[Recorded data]
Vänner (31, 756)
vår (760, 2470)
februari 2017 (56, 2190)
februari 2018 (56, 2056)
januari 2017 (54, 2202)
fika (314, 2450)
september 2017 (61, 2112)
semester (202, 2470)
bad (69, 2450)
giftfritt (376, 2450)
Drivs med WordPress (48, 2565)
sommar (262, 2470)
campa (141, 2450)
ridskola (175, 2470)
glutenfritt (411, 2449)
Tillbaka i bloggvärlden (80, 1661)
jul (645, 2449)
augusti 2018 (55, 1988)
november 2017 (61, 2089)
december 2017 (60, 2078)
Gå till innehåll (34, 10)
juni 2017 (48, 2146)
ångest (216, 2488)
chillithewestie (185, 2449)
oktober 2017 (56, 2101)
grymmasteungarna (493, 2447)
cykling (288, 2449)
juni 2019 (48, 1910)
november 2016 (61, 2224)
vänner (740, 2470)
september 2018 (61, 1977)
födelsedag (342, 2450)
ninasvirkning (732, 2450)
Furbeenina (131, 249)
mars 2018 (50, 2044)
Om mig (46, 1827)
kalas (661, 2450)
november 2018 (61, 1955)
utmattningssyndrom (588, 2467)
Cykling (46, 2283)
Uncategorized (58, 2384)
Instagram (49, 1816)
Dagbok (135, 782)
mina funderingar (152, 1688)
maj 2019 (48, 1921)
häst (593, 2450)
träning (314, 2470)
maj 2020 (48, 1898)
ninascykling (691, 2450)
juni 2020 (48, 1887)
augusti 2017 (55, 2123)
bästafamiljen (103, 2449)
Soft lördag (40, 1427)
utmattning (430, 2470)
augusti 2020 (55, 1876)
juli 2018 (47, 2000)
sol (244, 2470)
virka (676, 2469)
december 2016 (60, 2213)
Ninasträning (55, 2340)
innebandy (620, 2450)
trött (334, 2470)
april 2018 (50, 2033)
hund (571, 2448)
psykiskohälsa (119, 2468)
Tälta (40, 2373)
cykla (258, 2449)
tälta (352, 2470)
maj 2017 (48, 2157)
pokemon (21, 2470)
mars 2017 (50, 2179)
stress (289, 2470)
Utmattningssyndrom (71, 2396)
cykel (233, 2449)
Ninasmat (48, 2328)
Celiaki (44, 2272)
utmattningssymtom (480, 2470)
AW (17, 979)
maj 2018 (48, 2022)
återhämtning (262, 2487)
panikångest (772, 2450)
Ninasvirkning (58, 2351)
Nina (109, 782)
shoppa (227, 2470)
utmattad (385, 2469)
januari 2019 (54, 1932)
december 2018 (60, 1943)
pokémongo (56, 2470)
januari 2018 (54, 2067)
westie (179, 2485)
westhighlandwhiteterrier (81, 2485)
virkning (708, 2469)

• _TASK DESCRIPTION_
Please return the records above exactly as they are written.

• _ANSWER TO THE PROBLEM_
Vänner (31, 756)
vår (760, 2470)
februari 2017 (56, 2190)
februari 2018 (56, 2056)
januari 2017 (54, 2202)
fika (314, 2450)
september 2017 (61, 2112)
semester (202, 2470)
bad (69, 2450)
giftfritt (376, 2450)
Drivs med WordPress (48, 2565)
sommar (262, 2470)
campa (141, 2450)
ridskola (175, 2470)
glutenfritt (411, 2449)
Tillbaka i bloggvärlden (80, 1661)
jul (645, 2449)
augusti 2018 (55, 1988)
november 2017 (61, 2089)
december 2017 (60, 2078)
Gå till innehåll (34, 10)
juni 2017 (48, 2146)
ångest (216, 2488)
chillithewestie (185, 2449)
oktober 2017 (56, 2101)
grymmasteungarna (493, 2447)
cykling (288, 2449)
juni 2019 (48, 1910)
november 2016 (61, 2224)
vänner (740, 2470)
september 2018 (61, 1977)
födelsedag (342, 2450)
ninasvirkning (732, 2450)
Furbeenina (131, 249)
mars 2018 (50, 2044)
Om mig (46, 1827)
kalas (661, 2450)
november 2018 (61, 1955)
utmattningssyndrom (588, 2467)
Cykling (46, 2283)
Uncategorized (58, 2384)
Instagram (49, 1816)
Dagbok (135, 782)
mina funderingar (152, 1688)
maj 2019 (48, 1921)
häst (593, 2450)
träning (314, 2470)
maj 2020 (48, 1898)
ninascykling (691, 2450)
juni 2020 (48, 1887)
augusti 2017 (55, 2123)
bästafamiljen (103, 2449)
Soft lördag (40, 1427)
utmattning (430, 2470)
augusti 2020 (55, 1876)
juli 2018 (47, 2000)
sol (244, 2470)
virka (676, 2469)
december 2016 (60, 2213)
Ninasträning (55, 2340)
innebandy (620, 2450)
trött (334, 2470)
april 2018 (50, 2033)
hund (571, 2448)
psykiskohälsa (119, 2468)
Tälta (40, 2373)
cykla (258, 2449)
tälta (352, 2470)
maj 2017 (48, 2157)
pokemon (21, 2470)
mars 2017 (50, 2179)
stress (289, 2470)
Utmattningssyndrom (71, 2396)
cykel (233, 2449)
Ninasmat (48, 2328)
Celiaki (44, 2272)
utmattningssymtom (480, 2470)
AW (17, 979)
maj 2018 (48, 2022)
återhämtning (262, 2487)
panikångest (772, 2450)
Ninasvirkning (58, 2351)
Nina (109, 782)
shoppa (227, 2470)
utmattad (385, 2469)
januari 2019 (54, 1932)
december 2018 (60, 1943)
pokémongo (56, 2470)
januari 2018 (54, 2067)
westie (179, 2485)
westhighlandwhiteterrier (81, 2485)
virkning (708, 2469)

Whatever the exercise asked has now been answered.